Zap! Me voilà sur Brice-Adolf-Horte Machin. Alors lui, on peut dire qu'il a la gueule de l'emploi, non? Y'a soixante ans, je l'aurais bien vu chef de la gestapo. Rarement vu une aussi sale gueule (à part, peut-être, celle de mon petit frère quand il était acnéique, gras du cheveu et morveux des naseaux, et qu'il écoutait Nirvana en boucle...mais je doute que Brice connaisse Nirvana).
Et Brice de m'expliquer que les tests ADN, ça n'a rien d'anti-républicain, et que quinze jours, c'est largement suffisant pour qu'un demandeur d'asile débouté (dégoûté) fasse appel...Ben voyons...Etant donné qu'il a déjà une tête de noeud, serait-il possible de lui couper les couilles, histoire de faire bonne mesure?
Zap! Un employé SNCF encarté à la CGT m'explique à quel point c'est crevant, de bosser derrière un guichet dans une gare (ah bon?), et que même des fois on bosse le dimanche (et dans les hôpitaux, trouduc, on fait relâche le jour du saigneur?), et que c'est bien normal, dans ces conditions, de prendre sa retraite à 50 piges à plein salaire...et un mec de chez EDF vient ensuite chouiner parce que c'est épuisant, de bosser pour EDF, avec un Comité d'Entreprise qui vous paie des voyages aux Caraïbes pour moins de trois euros, et que franchement, c'est archi-angoissant, de ne pas payer son électricité, sans dec' , on se sent presque anormal, on est stressé, alors du coup c'est un peu normal, d'arrêter de bosser à cinquante piges...blablabla...

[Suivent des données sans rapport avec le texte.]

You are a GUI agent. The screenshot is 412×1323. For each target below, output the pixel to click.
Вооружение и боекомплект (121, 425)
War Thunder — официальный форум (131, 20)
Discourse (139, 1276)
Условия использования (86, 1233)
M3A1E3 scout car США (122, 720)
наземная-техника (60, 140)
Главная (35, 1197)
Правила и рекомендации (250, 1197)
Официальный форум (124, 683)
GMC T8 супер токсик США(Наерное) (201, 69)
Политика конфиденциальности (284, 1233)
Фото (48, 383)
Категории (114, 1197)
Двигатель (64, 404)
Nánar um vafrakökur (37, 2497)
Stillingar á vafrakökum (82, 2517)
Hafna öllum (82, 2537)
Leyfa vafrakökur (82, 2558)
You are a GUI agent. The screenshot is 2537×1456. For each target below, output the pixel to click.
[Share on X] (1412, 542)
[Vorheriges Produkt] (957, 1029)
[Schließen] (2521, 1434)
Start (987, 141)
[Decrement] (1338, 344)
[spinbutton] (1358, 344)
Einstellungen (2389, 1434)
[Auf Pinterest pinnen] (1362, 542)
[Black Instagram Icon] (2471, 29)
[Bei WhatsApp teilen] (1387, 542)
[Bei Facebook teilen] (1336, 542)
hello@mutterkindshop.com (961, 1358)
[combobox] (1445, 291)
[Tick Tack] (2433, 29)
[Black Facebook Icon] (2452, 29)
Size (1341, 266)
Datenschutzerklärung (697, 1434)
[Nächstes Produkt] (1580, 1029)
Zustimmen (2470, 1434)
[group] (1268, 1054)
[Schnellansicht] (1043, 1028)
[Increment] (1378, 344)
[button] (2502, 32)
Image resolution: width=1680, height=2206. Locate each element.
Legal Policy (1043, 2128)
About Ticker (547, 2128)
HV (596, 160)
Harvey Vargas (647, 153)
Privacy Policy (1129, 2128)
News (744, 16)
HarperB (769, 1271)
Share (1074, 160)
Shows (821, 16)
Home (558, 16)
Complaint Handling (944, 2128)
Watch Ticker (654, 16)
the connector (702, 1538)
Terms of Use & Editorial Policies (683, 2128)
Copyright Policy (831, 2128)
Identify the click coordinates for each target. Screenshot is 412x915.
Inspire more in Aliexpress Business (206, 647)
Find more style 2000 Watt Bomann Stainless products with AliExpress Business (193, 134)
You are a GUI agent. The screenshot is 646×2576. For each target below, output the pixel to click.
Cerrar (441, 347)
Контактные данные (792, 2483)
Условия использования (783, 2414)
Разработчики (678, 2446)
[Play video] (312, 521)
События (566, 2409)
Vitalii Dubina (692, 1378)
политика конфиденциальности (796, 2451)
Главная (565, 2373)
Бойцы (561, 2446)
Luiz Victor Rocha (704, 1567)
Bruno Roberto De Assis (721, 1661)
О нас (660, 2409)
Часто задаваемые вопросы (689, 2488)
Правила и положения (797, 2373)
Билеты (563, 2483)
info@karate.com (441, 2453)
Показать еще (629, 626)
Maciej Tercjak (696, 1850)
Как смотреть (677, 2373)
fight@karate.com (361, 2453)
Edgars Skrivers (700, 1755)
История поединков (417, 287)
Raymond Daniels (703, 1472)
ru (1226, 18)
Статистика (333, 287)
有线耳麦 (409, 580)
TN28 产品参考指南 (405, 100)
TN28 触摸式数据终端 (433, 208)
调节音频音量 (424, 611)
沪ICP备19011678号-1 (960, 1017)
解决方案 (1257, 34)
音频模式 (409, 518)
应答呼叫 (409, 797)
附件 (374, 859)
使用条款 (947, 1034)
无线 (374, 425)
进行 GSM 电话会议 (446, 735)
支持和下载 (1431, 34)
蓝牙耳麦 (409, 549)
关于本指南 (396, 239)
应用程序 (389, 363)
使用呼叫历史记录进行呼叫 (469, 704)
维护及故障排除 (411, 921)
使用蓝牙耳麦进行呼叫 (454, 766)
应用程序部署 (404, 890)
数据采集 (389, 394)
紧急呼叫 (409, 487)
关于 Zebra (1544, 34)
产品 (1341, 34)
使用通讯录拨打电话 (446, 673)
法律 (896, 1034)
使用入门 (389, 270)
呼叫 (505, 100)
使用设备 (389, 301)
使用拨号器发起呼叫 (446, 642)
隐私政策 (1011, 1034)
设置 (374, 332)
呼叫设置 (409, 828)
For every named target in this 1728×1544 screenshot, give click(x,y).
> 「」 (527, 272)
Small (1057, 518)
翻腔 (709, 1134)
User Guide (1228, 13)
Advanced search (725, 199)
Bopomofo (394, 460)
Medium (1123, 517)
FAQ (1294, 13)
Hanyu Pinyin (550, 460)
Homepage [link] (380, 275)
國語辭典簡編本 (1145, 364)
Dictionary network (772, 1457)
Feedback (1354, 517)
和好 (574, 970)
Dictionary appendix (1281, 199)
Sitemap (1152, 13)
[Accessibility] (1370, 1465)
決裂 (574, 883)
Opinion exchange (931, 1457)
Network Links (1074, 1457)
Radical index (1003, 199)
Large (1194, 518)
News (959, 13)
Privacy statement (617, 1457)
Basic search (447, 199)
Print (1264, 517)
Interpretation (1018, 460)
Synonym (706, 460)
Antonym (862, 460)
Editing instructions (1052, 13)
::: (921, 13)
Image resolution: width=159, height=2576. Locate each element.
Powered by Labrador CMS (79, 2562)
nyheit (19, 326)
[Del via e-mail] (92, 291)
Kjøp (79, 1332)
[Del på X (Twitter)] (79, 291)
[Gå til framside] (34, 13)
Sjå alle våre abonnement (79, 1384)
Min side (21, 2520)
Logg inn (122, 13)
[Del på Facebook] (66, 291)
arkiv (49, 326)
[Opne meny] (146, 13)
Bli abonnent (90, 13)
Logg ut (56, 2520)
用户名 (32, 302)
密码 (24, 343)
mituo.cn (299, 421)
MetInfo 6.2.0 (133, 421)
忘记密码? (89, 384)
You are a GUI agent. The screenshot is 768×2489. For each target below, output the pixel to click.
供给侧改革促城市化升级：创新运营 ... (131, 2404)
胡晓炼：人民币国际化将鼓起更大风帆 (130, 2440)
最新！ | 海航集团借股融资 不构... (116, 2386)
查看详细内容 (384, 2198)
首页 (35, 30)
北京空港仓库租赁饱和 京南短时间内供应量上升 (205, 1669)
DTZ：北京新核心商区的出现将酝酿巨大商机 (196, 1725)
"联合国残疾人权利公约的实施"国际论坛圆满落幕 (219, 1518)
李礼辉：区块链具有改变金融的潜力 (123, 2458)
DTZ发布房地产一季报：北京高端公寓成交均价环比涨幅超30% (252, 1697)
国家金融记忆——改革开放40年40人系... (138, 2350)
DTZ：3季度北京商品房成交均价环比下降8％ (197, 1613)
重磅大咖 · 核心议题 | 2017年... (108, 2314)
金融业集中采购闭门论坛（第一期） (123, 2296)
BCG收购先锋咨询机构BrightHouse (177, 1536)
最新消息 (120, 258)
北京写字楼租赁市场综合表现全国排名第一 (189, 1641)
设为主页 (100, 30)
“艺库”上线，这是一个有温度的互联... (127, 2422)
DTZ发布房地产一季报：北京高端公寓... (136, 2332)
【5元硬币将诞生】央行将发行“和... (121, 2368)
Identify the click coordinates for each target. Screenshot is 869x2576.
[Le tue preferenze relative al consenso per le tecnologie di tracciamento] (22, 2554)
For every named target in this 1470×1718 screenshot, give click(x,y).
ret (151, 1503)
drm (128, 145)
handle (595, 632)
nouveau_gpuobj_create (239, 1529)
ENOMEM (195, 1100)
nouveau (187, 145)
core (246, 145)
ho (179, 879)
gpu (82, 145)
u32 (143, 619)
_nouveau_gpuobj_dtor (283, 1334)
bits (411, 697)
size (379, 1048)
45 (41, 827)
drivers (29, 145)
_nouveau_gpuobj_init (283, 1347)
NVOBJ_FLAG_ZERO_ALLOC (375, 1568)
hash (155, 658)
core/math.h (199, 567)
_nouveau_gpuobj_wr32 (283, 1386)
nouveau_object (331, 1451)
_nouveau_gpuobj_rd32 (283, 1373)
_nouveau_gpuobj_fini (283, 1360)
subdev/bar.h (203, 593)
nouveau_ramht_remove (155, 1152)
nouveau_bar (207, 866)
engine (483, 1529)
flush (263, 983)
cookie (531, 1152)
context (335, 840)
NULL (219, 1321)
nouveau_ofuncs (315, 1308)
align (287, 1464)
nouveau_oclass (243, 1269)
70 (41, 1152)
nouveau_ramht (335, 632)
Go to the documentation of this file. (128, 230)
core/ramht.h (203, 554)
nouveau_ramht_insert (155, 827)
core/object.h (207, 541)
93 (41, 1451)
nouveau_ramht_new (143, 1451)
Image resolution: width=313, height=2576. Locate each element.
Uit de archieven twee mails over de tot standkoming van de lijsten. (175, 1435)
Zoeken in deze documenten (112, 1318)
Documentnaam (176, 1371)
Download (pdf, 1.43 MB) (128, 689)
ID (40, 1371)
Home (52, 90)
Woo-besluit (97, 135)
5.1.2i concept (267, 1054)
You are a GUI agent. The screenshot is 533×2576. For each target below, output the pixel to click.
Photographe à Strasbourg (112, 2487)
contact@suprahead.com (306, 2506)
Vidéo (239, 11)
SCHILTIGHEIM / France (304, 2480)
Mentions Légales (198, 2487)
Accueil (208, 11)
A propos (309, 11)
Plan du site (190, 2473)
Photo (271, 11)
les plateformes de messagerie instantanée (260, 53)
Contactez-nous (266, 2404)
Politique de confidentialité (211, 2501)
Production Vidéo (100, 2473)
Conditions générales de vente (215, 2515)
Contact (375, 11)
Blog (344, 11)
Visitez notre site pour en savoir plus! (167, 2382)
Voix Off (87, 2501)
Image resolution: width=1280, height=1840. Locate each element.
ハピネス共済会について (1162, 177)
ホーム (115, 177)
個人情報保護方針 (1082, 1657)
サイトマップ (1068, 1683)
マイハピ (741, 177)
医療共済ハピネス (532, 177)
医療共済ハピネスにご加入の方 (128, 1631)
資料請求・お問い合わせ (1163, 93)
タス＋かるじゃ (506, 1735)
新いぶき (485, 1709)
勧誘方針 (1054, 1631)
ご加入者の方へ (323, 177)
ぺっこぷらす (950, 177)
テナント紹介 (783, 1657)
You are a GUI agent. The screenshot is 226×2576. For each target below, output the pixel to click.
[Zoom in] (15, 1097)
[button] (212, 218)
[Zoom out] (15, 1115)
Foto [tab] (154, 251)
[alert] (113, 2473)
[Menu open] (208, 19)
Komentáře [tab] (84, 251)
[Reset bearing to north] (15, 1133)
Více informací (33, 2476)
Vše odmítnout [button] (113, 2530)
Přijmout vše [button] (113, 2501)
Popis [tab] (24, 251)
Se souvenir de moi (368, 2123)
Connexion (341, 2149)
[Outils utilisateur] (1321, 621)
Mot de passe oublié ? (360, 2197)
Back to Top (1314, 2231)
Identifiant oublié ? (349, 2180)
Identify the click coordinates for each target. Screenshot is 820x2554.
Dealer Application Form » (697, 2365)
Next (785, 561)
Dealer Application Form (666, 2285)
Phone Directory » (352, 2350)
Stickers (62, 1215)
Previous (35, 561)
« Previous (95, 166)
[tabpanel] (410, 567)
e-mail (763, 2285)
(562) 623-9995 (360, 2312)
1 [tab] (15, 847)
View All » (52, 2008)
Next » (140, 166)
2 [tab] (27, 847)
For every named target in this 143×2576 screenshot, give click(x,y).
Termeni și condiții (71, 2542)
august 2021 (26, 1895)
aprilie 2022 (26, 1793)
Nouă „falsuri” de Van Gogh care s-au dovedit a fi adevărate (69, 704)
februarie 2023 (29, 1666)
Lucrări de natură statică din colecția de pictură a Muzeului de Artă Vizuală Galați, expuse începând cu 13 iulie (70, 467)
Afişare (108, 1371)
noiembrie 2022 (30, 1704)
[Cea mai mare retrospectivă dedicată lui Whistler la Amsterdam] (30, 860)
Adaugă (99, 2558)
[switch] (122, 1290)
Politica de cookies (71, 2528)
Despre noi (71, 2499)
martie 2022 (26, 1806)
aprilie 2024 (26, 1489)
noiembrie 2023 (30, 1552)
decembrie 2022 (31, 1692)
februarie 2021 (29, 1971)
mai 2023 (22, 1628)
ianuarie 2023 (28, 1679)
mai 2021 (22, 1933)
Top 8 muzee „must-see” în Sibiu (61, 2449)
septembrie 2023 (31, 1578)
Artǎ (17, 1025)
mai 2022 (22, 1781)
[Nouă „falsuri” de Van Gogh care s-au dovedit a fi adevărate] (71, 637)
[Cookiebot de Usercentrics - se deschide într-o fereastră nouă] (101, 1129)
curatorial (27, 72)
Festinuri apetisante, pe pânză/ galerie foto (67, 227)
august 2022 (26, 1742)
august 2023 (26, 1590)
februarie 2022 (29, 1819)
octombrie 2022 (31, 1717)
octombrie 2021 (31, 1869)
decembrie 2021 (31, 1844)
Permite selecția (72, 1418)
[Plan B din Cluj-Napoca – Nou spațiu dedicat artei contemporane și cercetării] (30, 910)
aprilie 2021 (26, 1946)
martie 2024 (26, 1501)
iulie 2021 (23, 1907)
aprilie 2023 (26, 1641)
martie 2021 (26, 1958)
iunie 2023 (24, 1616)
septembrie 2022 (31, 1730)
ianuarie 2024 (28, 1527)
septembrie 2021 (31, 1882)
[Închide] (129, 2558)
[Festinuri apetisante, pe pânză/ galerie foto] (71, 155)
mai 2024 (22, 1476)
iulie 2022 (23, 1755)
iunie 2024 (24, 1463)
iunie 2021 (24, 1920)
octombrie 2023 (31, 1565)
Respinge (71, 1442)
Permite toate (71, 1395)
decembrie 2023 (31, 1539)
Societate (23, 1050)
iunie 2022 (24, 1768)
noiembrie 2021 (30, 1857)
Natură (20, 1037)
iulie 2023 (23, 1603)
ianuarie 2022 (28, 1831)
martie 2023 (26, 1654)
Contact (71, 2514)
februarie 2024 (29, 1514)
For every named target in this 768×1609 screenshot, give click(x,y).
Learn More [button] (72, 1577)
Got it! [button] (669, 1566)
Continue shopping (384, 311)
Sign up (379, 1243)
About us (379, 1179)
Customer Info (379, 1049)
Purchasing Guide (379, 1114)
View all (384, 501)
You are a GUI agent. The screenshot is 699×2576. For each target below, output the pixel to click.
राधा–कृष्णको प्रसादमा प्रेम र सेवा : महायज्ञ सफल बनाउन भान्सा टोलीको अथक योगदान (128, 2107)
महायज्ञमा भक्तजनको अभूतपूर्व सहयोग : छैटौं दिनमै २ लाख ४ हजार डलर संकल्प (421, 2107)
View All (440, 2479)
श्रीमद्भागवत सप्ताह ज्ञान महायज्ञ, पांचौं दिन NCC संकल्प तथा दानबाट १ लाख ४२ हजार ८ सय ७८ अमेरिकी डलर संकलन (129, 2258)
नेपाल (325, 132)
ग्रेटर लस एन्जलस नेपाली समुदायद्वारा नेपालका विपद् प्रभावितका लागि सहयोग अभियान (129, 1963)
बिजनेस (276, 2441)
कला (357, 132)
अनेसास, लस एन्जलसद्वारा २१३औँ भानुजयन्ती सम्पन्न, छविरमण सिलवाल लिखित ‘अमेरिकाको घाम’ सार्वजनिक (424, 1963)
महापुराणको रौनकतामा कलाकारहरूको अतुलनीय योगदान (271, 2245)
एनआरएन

Alors bien sûr, demain est un autre jour, et ça tombe plutôt bien puisqu'on est est déjà demain.
Ce soir, c'est rugby, c'est pizza et pinard (épinards?), c'est mézigue sur le canapé dans les bras de Sam Fisher, avec la barrique qui nous sert de félin en train de suinter l'huile par tous les pores (sur fond de ronronnement).
Et si les Bleus se prennent une dérouillée...
Ben j'enverrai Chabal se faire euthanasier en Suisse pendant que Monsieur Jambon Madrange prendra une retraite anticipée aux côtés de Jacques Martin dans une allée du Père Lachaise, et les mecs à poil du calendrier des rugbymen n'auront qu'à se reconvertir dans une backroom anonyme et obscure (forcément).
Et pendant ce temps-là, moi je continuerai à zapper.